Wetour Robotics, desde Austin, Texas, propone un giro en la carrera de la Inteligencia Física. En lugar de obsesionarse con autómatas más autónomos, su apuesta es clara: interfaces avanzadas que nos conviertan en el nodo central de la computación. La robótica vestible, y no el robot humanoide, sería la clave para integrar al ser humano en la red.
Interfaces que nos fusionan con la máquina 🤖
El desarrollo de Wetour se centra en exoesqueletos y sensores corporales que actúan como puente entre el usuario y la nube computacional. Estos dispositivos captan datos biométricos y gestuales, procesándolos en tiempo real para ejecutar acciones físicas asistidas. No se busca reemplazar al humano, sino amplificar sus capacidades mediante una conexión directa con sistemas de IA distribuida, eliminando la necesidad de que el robot piense por sí mismo.

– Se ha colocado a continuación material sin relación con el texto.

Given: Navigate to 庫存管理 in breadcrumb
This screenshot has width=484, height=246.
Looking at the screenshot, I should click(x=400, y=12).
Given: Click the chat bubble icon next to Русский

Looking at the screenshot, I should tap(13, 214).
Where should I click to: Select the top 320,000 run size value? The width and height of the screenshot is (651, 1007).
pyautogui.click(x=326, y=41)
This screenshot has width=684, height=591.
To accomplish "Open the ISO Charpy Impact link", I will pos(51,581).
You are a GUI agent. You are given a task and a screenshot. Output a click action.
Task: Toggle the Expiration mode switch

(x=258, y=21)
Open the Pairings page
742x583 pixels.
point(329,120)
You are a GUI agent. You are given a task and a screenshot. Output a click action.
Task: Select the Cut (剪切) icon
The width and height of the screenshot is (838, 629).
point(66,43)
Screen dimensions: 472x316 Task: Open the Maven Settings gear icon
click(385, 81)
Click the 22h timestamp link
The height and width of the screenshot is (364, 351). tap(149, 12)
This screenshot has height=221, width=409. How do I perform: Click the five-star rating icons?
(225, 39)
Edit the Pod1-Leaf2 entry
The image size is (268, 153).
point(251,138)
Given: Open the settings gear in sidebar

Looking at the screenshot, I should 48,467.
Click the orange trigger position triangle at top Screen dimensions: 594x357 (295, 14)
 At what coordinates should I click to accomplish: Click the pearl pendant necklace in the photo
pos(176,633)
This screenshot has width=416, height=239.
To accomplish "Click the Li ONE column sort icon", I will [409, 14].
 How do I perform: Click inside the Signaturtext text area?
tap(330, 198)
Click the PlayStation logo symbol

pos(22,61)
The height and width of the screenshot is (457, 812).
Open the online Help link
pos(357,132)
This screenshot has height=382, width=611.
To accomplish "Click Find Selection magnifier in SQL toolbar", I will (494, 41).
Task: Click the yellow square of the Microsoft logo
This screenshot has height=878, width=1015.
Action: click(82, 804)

Adiós, robots listos; hola, humanos con pilas ⚡
Así que, según Wetour, lo que necesitamos no es un mayordomo metálico que nos sirva el café, sino un arnés que nos convierta en una estación de trabajo andante. La buena noticia es que, si te olvidas de cargar el exoesqueleto, al menos tendrás una excusa perfecta para no mover ni un dedo. La IA física no viene a esclavizarnos, sino a recordarnos que el verdadero hardware siempre fuimos nosotros, con todo y sus días de bajo voltaje.